### TASK OBJECTIVE
Please reproduce the final stretch of the listing below: the line that contains "This screenshot has width=1080, height=1001." and all lines after it, verbatim, with nothing else.

=== GIVEN DATA ===

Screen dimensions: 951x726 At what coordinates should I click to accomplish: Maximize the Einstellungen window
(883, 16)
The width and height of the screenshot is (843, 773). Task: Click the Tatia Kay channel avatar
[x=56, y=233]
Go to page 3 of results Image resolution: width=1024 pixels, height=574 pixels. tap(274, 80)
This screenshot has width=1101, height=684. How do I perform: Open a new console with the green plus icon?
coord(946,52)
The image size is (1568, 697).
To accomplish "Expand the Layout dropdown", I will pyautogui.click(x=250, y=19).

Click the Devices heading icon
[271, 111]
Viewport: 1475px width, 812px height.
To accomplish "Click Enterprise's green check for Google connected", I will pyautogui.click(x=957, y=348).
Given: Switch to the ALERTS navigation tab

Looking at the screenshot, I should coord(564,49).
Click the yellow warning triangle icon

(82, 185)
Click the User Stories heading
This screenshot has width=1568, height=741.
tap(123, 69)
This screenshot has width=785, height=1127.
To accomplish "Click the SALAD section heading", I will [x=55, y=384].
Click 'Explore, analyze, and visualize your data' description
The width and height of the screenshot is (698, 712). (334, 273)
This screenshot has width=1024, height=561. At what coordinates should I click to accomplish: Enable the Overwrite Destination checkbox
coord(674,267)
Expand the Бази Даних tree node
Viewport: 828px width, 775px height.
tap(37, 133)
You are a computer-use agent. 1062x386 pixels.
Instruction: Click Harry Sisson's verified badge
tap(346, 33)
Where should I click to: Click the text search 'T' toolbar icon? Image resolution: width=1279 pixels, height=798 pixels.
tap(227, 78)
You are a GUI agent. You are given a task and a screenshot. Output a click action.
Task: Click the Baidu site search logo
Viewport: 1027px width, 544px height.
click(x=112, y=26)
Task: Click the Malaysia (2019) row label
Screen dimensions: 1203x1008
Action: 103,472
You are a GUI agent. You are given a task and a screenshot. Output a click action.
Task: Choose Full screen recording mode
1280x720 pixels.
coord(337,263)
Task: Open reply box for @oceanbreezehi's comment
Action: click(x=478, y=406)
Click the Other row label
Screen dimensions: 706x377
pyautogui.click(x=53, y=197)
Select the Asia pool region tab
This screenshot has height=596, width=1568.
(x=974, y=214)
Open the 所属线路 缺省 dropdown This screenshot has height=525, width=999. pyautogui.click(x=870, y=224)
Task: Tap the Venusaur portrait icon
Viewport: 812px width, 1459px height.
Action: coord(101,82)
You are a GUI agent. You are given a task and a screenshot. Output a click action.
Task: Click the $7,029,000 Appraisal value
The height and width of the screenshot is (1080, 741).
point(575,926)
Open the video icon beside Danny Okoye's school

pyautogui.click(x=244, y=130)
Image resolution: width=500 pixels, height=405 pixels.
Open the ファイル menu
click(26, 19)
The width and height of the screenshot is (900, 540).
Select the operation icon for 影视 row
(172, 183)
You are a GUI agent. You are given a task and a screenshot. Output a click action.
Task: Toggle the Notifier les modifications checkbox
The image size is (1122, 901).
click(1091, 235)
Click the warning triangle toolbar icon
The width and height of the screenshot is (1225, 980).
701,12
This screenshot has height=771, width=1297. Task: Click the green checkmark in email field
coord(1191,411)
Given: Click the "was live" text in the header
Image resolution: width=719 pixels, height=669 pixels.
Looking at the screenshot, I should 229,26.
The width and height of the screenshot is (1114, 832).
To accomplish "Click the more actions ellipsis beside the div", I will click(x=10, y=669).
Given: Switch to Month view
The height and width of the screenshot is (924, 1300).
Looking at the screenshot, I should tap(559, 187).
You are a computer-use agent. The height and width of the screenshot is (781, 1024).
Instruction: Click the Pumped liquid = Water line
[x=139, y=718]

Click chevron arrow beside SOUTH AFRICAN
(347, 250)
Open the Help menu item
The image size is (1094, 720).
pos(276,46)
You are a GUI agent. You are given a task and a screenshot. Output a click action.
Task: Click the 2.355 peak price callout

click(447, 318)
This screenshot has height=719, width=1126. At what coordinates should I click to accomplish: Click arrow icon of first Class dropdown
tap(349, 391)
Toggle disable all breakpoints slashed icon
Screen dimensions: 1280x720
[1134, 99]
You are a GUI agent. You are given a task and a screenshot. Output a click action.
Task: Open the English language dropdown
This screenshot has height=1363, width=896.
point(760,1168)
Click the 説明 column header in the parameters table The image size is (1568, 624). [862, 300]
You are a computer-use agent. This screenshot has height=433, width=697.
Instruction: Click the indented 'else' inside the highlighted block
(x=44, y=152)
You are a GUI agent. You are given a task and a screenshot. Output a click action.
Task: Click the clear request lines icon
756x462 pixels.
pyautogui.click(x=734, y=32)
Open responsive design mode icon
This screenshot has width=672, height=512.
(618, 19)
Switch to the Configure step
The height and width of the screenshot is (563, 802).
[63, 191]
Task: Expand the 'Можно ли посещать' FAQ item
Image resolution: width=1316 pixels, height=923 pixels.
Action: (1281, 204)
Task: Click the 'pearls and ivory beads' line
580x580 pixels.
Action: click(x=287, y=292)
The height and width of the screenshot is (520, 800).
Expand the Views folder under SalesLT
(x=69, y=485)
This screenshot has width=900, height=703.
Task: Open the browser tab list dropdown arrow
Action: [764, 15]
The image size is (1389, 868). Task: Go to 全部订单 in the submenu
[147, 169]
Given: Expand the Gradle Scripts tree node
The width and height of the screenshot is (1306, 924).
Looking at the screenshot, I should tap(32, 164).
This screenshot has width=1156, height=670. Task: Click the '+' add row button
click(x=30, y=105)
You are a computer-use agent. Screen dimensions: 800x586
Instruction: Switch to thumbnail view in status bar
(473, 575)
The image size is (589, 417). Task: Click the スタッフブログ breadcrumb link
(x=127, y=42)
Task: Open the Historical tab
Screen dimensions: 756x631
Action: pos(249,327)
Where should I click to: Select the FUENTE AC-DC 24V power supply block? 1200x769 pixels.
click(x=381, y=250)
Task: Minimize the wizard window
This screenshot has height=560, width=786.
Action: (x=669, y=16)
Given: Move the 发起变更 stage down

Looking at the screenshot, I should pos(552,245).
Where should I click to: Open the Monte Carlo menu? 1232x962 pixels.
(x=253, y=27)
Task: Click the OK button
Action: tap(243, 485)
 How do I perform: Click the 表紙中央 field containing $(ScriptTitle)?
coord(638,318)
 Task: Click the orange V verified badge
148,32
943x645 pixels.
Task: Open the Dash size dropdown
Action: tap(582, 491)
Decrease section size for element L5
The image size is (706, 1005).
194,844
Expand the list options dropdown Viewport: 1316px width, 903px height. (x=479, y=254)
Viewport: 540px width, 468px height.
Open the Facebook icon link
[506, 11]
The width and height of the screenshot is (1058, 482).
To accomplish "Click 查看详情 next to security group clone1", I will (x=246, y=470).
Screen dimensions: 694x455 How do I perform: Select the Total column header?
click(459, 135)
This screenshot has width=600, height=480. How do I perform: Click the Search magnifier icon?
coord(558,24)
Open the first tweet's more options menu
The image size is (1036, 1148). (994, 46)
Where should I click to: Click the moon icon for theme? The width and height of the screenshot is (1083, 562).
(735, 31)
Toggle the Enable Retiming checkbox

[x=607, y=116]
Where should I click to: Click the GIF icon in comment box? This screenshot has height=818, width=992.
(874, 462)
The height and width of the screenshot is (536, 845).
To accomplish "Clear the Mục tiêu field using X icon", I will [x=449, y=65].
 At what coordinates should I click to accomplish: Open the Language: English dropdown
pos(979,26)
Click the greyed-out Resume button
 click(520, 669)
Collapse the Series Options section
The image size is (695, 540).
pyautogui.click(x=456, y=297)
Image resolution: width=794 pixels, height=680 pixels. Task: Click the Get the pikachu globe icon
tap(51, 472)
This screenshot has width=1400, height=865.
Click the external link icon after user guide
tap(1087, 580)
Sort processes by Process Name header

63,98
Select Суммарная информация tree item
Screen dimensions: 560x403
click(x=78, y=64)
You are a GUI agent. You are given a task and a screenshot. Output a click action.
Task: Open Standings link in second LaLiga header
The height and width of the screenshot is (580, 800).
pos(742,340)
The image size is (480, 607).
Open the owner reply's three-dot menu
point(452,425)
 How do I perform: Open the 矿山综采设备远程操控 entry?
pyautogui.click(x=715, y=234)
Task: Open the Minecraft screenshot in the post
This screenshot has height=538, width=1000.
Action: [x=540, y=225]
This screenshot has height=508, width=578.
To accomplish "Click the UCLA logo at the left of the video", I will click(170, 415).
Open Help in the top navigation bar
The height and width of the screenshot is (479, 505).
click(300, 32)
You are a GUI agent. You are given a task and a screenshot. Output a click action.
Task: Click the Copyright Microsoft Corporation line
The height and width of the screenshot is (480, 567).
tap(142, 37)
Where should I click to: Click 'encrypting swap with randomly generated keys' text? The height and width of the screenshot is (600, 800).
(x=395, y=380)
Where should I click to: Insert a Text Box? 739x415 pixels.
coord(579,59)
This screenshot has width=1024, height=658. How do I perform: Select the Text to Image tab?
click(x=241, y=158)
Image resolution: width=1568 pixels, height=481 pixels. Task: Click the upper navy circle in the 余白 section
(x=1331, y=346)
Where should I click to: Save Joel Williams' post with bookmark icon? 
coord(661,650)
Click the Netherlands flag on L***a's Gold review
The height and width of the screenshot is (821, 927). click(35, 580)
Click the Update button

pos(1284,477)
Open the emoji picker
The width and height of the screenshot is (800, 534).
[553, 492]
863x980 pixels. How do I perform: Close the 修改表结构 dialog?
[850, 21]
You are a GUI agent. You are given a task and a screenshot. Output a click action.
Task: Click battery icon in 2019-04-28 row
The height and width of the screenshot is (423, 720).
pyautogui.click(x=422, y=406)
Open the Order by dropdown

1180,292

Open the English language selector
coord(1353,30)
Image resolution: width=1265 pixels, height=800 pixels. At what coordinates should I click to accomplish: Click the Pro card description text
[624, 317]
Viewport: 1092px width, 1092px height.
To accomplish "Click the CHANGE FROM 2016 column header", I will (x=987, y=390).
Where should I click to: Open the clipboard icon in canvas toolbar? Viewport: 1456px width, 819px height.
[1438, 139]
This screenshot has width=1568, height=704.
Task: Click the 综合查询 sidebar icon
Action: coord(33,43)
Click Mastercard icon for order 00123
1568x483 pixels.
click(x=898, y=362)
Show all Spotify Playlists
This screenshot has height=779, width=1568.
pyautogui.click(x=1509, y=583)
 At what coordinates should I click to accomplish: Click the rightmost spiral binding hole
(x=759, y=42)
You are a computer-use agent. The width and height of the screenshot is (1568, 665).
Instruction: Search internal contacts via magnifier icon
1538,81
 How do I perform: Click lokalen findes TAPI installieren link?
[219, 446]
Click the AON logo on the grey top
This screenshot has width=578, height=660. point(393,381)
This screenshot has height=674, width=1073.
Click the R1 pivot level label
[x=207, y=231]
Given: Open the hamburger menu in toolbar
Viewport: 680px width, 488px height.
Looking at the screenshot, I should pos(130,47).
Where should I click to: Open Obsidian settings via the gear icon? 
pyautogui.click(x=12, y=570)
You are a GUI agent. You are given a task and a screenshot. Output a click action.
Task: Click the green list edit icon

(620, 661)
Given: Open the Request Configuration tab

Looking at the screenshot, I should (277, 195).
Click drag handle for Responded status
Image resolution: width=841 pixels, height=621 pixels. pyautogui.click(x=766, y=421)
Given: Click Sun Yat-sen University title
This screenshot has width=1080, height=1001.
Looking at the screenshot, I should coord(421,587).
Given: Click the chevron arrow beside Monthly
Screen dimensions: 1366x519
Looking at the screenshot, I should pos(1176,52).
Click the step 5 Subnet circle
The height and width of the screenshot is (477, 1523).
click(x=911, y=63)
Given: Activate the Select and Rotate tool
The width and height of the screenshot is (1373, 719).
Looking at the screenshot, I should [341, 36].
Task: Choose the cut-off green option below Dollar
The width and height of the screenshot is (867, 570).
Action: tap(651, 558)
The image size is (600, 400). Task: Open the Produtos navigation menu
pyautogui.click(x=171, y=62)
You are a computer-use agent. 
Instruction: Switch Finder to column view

===

### COMPLETED TASK
This screenshot has width=1080, height=1001.
Looking at the screenshot, I should coord(421,587).
Given: Click the chevron arrow beside Monthly
Screen dimensions: 1366x519
Looking at the screenshot, I should pos(1176,52).
Click the step 5 Subnet circle
The height and width of the screenshot is (477, 1523).
click(x=911, y=63)
Given: Activate the Select and Rotate tool
The width and height of the screenshot is (1373, 719).
Looking at the screenshot, I should [341, 36].
Task: Choose the cut-off green option below Dollar
The width and height of the screenshot is (867, 570).
Action: tap(651, 558)
The image size is (600, 400). Task: Open the Produtos navigation menu
pyautogui.click(x=171, y=62)
You are a computer-use agent. 
Instruction: Switch Finder to column view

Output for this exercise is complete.